Exercise: Rescale the stretch from the line containing "You are a computer-use" through the line containing "coord(220,388)", both ends included: write those lines out again with the requests kept, but multiply each coordinate in the answers by 1.25 and round to whole numbers, halves up. Leave the pictures out of your answer.

Data to use:
— begin —

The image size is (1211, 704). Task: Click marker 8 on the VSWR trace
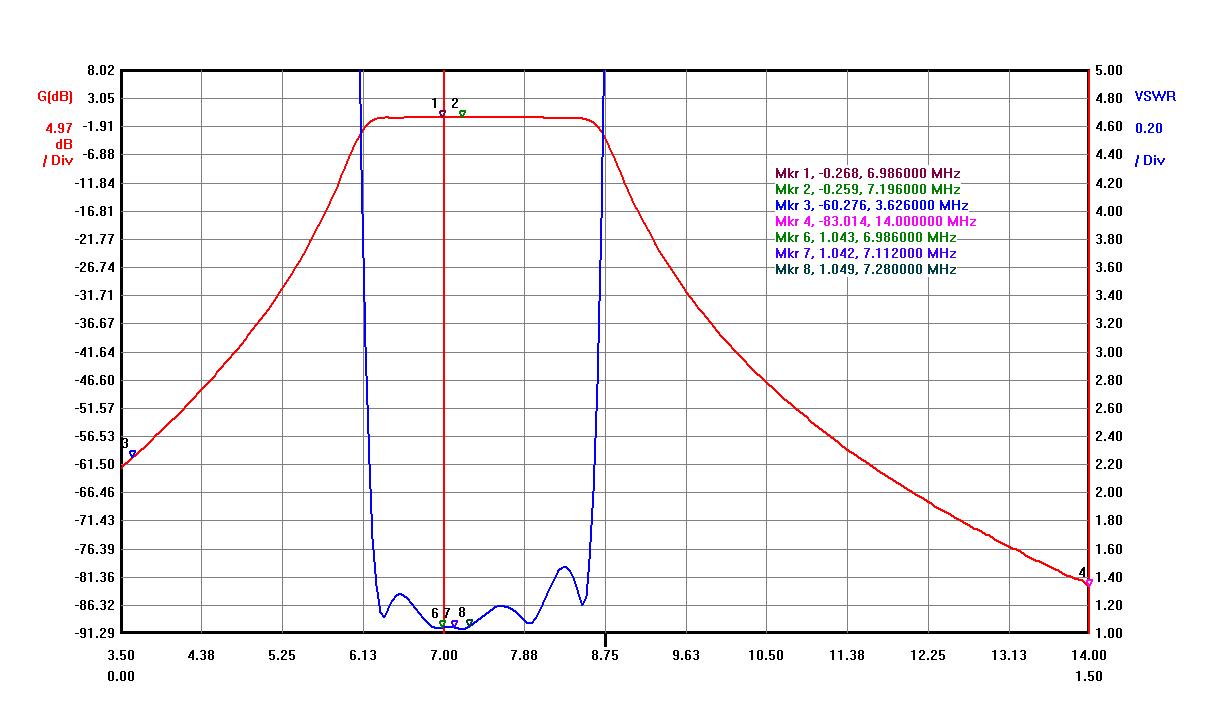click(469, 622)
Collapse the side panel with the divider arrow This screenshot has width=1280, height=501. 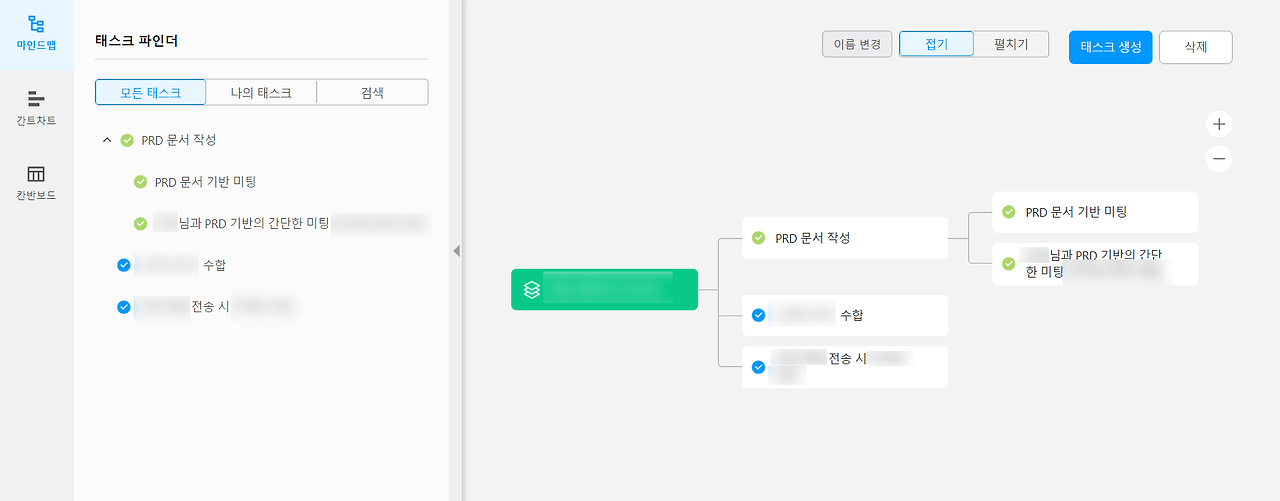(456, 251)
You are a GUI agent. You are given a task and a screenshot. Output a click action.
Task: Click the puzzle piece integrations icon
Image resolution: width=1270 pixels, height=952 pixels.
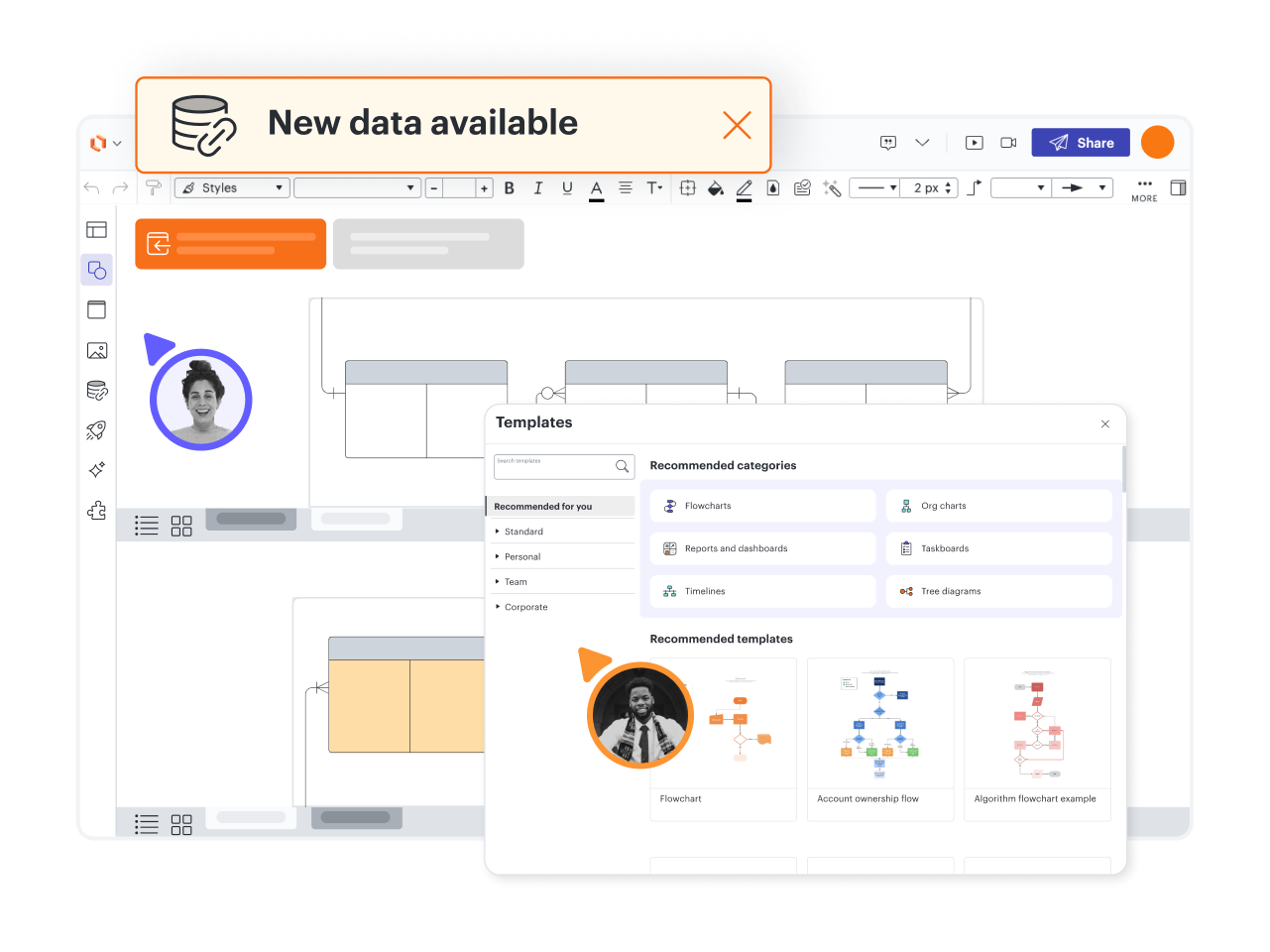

— end —
— begin —

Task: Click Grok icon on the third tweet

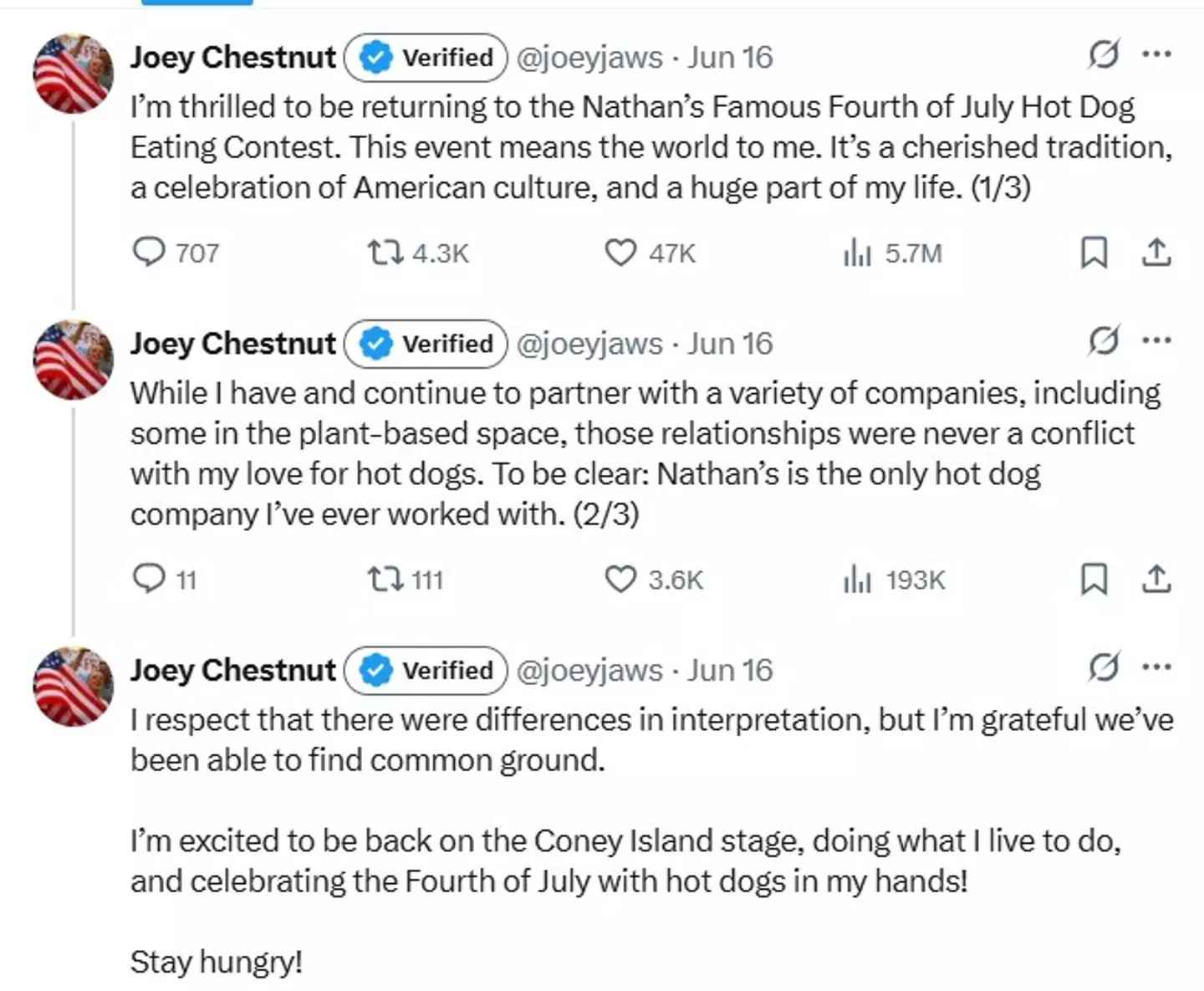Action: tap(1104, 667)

— end —
— begin —

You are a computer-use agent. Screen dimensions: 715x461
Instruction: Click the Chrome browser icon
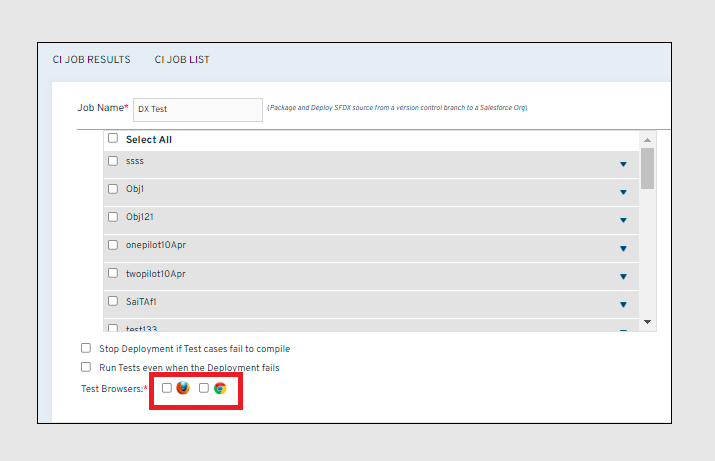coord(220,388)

— end —

Answer below:
You are a computer-use agent. Screen dimensions: 715x461
Instruction: Click the Chrome browser icon
coord(275,485)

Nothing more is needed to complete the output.